**Description of the task:** From the line that contains "Screen dimensions: 1080x381" to the end of the entries, copy each line exactly, though the pictures stay out.

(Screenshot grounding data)
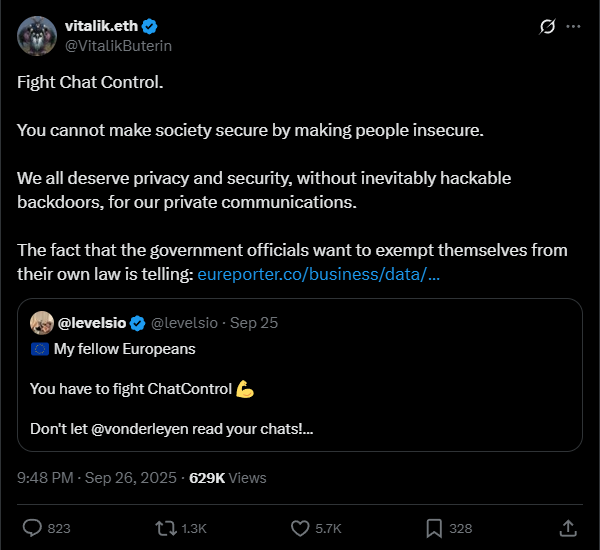This screenshot has height=550, width=600.
Task: Click the 5.7K likes count
Action: pos(329,528)
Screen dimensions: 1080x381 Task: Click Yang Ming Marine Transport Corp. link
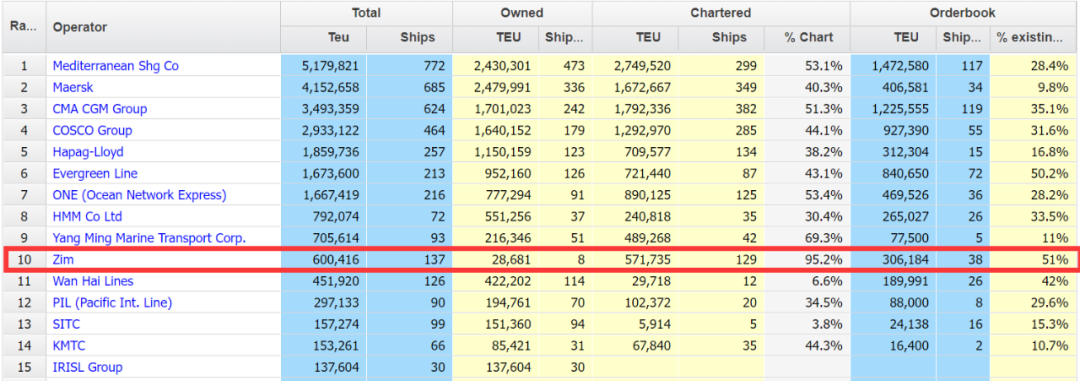click(149, 238)
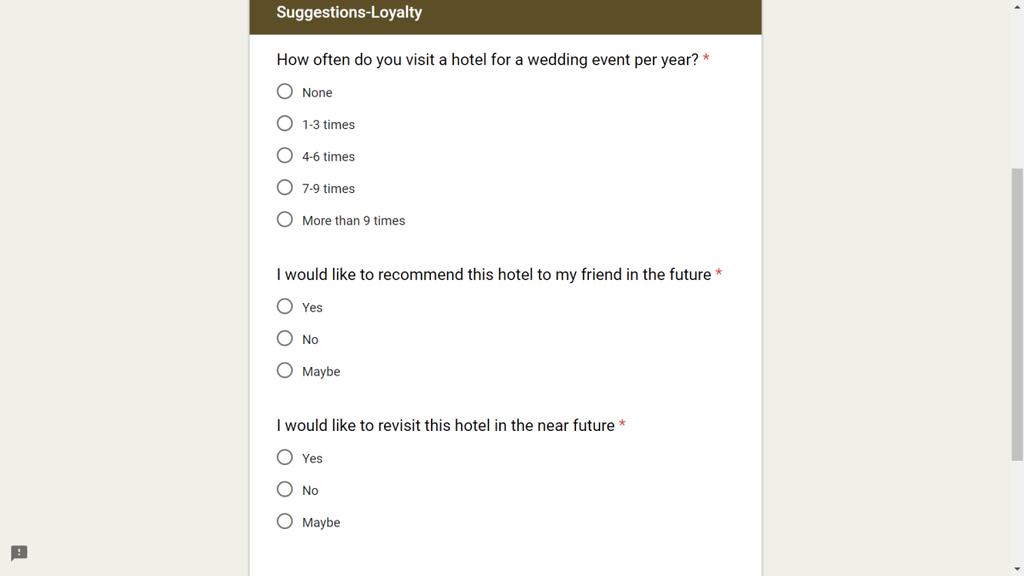Viewport: 1024px width, 576px height.
Task: Select the None wedding visit option
Action: click(285, 91)

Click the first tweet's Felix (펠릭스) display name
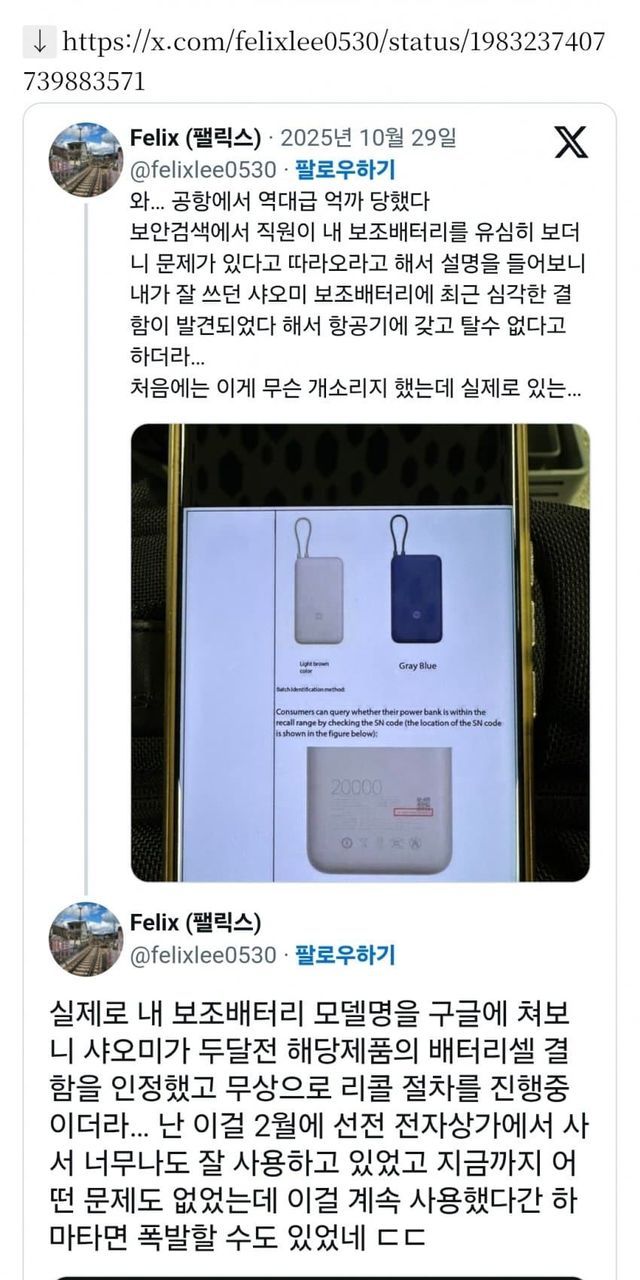click(x=196, y=137)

**Reply:**
Screen dimensions: 1080x381 Task: Click Yang Ming Marine Transport Corp. link
click(149, 238)
Viewport: 1024px width, 576px height.
Task: Select the None wedding visit option
Action: click(285, 91)

Click the first tweet's Felix (펠릭스) display name
click(x=196, y=137)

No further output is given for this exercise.